ACTIVITY ->
All entries below are to be copied precisely as they appear.

SOURCE RECORDS ->
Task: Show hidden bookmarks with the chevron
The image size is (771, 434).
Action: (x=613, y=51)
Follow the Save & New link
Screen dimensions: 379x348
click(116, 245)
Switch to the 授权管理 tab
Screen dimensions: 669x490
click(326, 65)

RESULT ->
Task: Show hidden bookmarks with the chevron
The image size is (771, 434).
Action: (x=613, y=51)
Follow the Save & New link
Screen dimensions: 379x348
click(116, 245)
Switch to the 授权管理 tab
Screen dimensions: 669x490
click(326, 65)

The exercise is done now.